## GIVEN TASK 1
Reproduce the part of the court opinion that opens with the words containing "MEMORANDUM AND ORDER" and closes with "reasons that follow.".

969 F. Supp. 798 | D.N.H. | 1997
Tammy YALE,
v.
TOWN OF ALLENSTOWN and Ernest L. Castle, IV.
United States District Court, D. New Hampshire.
*799 Jennifer Rood, Backus, Meyer, Solomon, Rood & Branch, Manchester, NH, for plaintiff.
Glenn R. Milner, Cook & Molan, P.A., Concord, NH, for defendants.
MEMORANDUM AND ORDER
BARBADORO, District Judge.
Tammy Yale, a former part-time police officer for the Town of Allenstown, brought this action against Allenstown and Allenstown Police Sergeant Ernest Castle. She asserts claims for: (1) sexual discrimination (Count I), sexual harassment (Count II), and retaliation (Count III), in violation of Title VII of the Civil Rights Act, 42 U.S.C.A. § 2000e et seq.; (2) unlawful sexual discrimination in violation of Yale's Fourteenth Amendment rights to due process and equal protection (Count IV); (3) intentional infliction of emotional distress (Count V); and (4) assault (Count VI). Defendants have moved to dismiss Counts IV, V and VI for failure to state a claim. I deny the motions for the reasons that follow.
I. STANDARD OF REVIEW
When considering a motion to dismiss for failure to state a claim, I accept the complaint's well-pleaded factual allegations as true and then determine whether the allegations are sufficient, under any theory, to state a claim for relief. Armstrong v. Jefferson Smurfit Corp., 30 F.3d 11, 12 (1st Cir. 1994). Neither bald assertions nor legal conclusions enjoy the presumption of truth. United States v. AVX Corp., 962 F.2d 108, 115 (1st Cir.1992). I will, however, draw all reasonable inferences in plaintiff's favor. Rockwell v. Cape Cod Hosp., 26 F.3d 254, 255 (1st Cir.1994).
II. BACKGROUND
Tammy Yale was employed by the Allenstown Police Department as a part-time police *800 officer from August 1, 1994 until April 25, 1995. Ernest Castle, an Allenstown police sergeant, was appointed to serve as Yale's field training officer. This arrangement required Yale to work with Castle on the same shifts. From the outset, Yale alleges, Castle repeatedly made sexual advances toward her comprised of vulgar remarks, sexual innuendo and non-consensual touching. He allegedly engaged in these activities while on duty and despite Yale's repeated rejection of his advances. He also allegedly made persistent harassing phone calls to her while they were off-duty.
Castle also allegedly retaliated against Yale for rejecting his advances. Yale claims that Castle spread rumors that she was cheating on him and that she would return from vacation pregnant by another police officer. Castle's purpose, according to Yale, was to humiliate and upset her in order to prevent her from being hired as a full-time officer or to pressure her into resigning from the force.
Castle administered an unannounced written exam to Yale when she returned from vacation in the spring of 1995. As Yale worked on the exam, Castle allegedly stood approximately five feet behind her and drew his firearm in violation of department policy. This led Yale to believe that she was about to be shot. In response, Yale filed a complaint with the Chief of Police informing him about both the gun incident and Castle's persistent sexual harassment.

## GIVEN RECORDS
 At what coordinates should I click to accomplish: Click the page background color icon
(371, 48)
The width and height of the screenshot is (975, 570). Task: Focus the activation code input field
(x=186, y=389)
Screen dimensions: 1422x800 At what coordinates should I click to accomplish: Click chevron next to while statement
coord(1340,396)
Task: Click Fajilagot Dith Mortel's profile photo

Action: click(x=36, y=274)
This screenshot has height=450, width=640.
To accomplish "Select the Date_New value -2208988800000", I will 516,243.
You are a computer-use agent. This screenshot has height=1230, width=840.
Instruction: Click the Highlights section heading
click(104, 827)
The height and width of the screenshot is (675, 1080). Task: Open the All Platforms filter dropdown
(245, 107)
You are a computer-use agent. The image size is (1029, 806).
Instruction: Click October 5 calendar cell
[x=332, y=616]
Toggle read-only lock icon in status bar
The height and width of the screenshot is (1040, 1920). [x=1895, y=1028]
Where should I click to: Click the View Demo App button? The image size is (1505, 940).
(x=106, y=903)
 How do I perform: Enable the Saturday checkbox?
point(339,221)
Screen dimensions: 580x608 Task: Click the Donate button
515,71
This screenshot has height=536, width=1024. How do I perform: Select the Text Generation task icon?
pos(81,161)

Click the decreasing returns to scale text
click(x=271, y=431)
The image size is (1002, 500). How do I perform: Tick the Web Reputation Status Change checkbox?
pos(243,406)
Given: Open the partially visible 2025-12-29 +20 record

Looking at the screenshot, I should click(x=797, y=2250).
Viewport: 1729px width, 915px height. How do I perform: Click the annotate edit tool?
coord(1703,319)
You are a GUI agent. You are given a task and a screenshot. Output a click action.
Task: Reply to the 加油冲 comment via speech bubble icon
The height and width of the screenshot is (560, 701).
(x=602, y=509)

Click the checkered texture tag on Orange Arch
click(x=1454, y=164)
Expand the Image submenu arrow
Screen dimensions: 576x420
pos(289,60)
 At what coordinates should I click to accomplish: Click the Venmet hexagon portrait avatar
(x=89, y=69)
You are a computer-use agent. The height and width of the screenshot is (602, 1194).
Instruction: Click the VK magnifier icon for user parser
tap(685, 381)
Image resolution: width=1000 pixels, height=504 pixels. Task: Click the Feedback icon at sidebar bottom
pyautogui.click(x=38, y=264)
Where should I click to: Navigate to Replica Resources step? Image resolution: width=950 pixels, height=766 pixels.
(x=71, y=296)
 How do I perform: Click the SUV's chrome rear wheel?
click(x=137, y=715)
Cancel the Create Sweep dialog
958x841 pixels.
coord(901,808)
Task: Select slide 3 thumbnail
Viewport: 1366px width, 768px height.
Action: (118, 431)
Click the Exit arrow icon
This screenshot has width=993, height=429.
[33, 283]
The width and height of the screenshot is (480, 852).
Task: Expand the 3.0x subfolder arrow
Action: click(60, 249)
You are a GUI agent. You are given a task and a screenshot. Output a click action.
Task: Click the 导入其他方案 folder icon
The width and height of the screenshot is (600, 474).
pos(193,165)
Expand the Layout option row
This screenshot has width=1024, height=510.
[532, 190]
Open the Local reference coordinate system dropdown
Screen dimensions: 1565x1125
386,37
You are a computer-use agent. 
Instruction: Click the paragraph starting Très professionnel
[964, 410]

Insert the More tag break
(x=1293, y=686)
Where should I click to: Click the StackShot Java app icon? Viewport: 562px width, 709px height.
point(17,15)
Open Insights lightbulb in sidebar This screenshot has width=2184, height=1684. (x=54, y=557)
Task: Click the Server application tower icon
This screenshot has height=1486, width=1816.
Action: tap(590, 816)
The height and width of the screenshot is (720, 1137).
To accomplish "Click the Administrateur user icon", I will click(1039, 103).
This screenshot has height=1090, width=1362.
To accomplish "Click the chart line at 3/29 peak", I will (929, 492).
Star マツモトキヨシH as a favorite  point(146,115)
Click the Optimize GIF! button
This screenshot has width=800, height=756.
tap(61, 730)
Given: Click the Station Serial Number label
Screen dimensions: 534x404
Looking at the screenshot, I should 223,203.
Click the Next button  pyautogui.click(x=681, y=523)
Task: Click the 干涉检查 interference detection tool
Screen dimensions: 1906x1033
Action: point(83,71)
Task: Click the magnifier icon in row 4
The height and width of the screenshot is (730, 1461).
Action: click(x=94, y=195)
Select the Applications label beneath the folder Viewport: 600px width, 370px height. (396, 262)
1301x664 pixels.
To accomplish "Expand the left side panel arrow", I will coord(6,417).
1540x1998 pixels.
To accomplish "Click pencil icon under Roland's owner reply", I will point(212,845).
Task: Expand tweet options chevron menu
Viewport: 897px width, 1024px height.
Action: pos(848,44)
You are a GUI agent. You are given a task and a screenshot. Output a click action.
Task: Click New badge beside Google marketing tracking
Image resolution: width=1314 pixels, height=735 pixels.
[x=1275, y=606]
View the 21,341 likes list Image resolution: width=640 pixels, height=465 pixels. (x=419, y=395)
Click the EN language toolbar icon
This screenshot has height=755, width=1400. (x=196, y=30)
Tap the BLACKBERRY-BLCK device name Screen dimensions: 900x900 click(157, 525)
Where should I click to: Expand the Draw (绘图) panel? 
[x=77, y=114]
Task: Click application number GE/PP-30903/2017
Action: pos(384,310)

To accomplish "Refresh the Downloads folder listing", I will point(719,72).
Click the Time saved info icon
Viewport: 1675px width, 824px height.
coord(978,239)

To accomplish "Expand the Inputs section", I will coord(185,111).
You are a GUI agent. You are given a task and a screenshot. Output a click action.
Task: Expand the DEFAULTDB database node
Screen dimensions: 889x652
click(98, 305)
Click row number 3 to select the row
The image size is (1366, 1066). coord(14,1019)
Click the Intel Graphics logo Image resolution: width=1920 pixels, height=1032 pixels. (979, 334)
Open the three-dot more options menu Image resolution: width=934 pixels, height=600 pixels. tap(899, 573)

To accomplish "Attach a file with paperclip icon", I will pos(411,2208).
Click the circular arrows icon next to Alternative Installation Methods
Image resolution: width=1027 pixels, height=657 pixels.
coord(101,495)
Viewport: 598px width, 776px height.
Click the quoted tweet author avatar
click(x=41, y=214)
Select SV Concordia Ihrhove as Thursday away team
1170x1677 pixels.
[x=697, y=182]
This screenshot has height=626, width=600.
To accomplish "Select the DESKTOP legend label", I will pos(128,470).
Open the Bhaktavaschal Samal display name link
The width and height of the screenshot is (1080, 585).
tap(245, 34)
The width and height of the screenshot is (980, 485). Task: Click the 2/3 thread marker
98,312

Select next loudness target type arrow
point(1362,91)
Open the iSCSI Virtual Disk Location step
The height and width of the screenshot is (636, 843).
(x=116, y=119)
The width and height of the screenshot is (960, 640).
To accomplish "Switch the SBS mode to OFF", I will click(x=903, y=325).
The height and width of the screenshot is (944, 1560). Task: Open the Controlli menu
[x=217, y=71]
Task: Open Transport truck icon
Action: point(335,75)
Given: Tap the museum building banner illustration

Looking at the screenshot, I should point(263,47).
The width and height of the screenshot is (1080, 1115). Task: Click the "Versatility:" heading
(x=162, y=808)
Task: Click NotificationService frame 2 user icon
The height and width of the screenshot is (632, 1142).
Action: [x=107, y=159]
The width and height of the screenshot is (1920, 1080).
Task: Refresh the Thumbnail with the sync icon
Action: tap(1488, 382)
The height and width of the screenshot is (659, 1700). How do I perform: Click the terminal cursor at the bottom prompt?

## GIVEN TASK 2
Render the rows from the first one through the line containing "I will 516,243.", both included, as a Markdown table with columns named Line No. and Text, leaving out any blank lines.

## TASK RESULT 1
MEMORANDUM AND ORDER
BARBADORO, District Judge.
Tammy Yale, a former part-time police officer for the Town of Allenstown, brought this action against Allenstown and Allenstown Police Sergeant Ernest Castle. She asserts claims for: (1) sexual discrimination (Count I), sexual harassment (Count II), and retaliation (Count III), in violation of Title VII of the Civil Rights Act, 42 U.S.C.A. § 2000e et seq.; (2) unlawful sexual discrimination in violation of Yale's Fourteenth Amendment rights to due process and equal protection (Count IV); (3) intentional infliction of emotional distress (Count V); and (4) assault (Count VI). Defendants have moved to dismiss Counts IV, V and VI for failure to state a claim. I deny the motions for the reasons that follow.

## TASK RESULT 2
| Line No. | Text |
|---|---|
| 1 |  At what coordinates should I click to accomplish: Click the page background color icon |
| 2 | (371, 48) |
| 3 | The width and height of the screenshot is (975, 570). Task: Focus the activation code input field |
| 4 | (x=186, y=389) |
| 5 | Screen dimensions: 1422x800 At what coordinates should I click to accomplish: Click chevron next to while statement |
| 6 | coord(1340,396) |
| 7 | Task: Click Fajilagot Dith Mortel's profile photo |
| 8 | Action: click(x=36, y=274) |
| 9 | This screenshot has height=450, width=640. |
| 10 | To accomplish "Select the Date_New value -2208988800000", I will 516,243. |